Extracted material
▬▬▬▬▬▬▬▬▬▬

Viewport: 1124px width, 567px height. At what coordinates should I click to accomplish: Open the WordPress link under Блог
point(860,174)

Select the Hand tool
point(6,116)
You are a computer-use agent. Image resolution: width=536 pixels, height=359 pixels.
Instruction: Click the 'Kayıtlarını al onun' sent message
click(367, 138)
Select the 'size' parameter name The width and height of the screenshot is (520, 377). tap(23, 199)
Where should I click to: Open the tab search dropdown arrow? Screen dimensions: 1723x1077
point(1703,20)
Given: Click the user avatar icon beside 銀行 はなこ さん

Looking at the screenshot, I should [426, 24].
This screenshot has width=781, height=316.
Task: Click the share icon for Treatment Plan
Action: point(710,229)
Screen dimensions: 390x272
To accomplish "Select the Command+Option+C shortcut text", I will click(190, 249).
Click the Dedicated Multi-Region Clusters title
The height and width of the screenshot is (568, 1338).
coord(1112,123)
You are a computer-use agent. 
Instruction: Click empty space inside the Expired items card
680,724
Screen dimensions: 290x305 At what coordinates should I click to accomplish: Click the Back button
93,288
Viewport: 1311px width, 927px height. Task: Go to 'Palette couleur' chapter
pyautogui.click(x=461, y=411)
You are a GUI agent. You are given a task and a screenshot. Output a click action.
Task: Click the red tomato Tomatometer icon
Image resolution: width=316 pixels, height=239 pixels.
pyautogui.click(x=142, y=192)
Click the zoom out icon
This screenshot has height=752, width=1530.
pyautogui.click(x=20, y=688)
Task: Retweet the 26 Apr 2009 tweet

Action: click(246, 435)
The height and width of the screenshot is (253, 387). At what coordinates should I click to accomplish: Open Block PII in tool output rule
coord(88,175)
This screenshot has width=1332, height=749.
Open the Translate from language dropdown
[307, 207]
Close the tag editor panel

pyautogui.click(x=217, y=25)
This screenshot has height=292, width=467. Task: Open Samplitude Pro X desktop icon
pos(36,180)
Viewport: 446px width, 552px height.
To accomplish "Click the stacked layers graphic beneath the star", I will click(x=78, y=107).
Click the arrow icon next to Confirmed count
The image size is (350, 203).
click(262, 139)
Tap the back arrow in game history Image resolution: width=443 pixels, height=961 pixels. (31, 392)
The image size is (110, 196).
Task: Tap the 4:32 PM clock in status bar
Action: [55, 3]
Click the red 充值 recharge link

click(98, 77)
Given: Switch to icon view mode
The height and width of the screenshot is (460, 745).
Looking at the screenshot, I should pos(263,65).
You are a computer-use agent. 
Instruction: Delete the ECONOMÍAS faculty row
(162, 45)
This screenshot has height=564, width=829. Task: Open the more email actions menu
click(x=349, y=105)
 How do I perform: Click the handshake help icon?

▬▬▬▬▬▬▬▬▬▬

Exercise requirements
Please print all of the rows above again, word for word, line by line.

Output for this task
Viewport: 1124px width, 567px height. At what coordinates should I click to accomplish: Open the WordPress link under Блог
point(860,174)

Select the Hand tool
point(6,116)
You are a computer-use agent. Image resolution: width=536 pixels, height=359 pixels.
Instruction: Click the 'Kayıtlarını al onun' sent message
click(367, 138)
Select the 'size' parameter name The width and height of the screenshot is (520, 377). tap(23, 199)
Where should I click to: Open the tab search dropdown arrow? Screen dimensions: 1723x1077
point(1703,20)
Given: Click the user avatar icon beside 銀行 はなこ さん

Looking at the screenshot, I should [426, 24].
This screenshot has width=781, height=316.
Task: Click the share icon for Treatment Plan
Action: point(710,229)
Screen dimensions: 390x272
To accomplish "Select the Command+Option+C shortcut text", I will click(190, 249).
Click the Dedicated Multi-Region Clusters title
The height and width of the screenshot is (568, 1338).
coord(1112,123)
You are a computer-use agent. 
Instruction: Click empty space inside the Expired items card
680,724
Screen dimensions: 290x305 At what coordinates should I click to accomplish: Click the Back button
93,288
Viewport: 1311px width, 927px height. Task: Go to 'Palette couleur' chapter
pyautogui.click(x=461, y=411)
You are a GUI agent. You are given a task and a screenshot. Output a click action.
Task: Click the red tomato Tomatometer icon
Image resolution: width=316 pixels, height=239 pixels.
pyautogui.click(x=142, y=192)
Click the zoom out icon
This screenshot has height=752, width=1530.
pyautogui.click(x=20, y=688)
Task: Retweet the 26 Apr 2009 tweet

Action: click(246, 435)
The height and width of the screenshot is (253, 387). At what coordinates should I click to accomplish: Open Block PII in tool output rule
coord(88,175)
This screenshot has width=1332, height=749.
Open the Translate from language dropdown
[307, 207]
Close the tag editor panel

pyautogui.click(x=217, y=25)
This screenshot has height=292, width=467. Task: Open Samplitude Pro X desktop icon
pos(36,180)
Viewport: 446px width, 552px height.
To accomplish "Click the stacked layers graphic beneath the star", I will click(x=78, y=107).
Click the arrow icon next to Confirmed count
The image size is (350, 203).
click(262, 139)
Tap the back arrow in game history Image resolution: width=443 pixels, height=961 pixels. (31, 392)
The image size is (110, 196).
Task: Tap the 4:32 PM clock in status bar
Action: [55, 3]
Click the red 充值 recharge link

click(98, 77)
Given: Switch to icon view mode
The height and width of the screenshot is (460, 745).
Looking at the screenshot, I should pos(263,65).
You are a computer-use agent. 
Instruction: Delete the ECONOMÍAS faculty row
(162, 45)
This screenshot has height=564, width=829. Task: Open the more email actions menu
click(x=349, y=105)
 How do I perform: Click the handshake help icon?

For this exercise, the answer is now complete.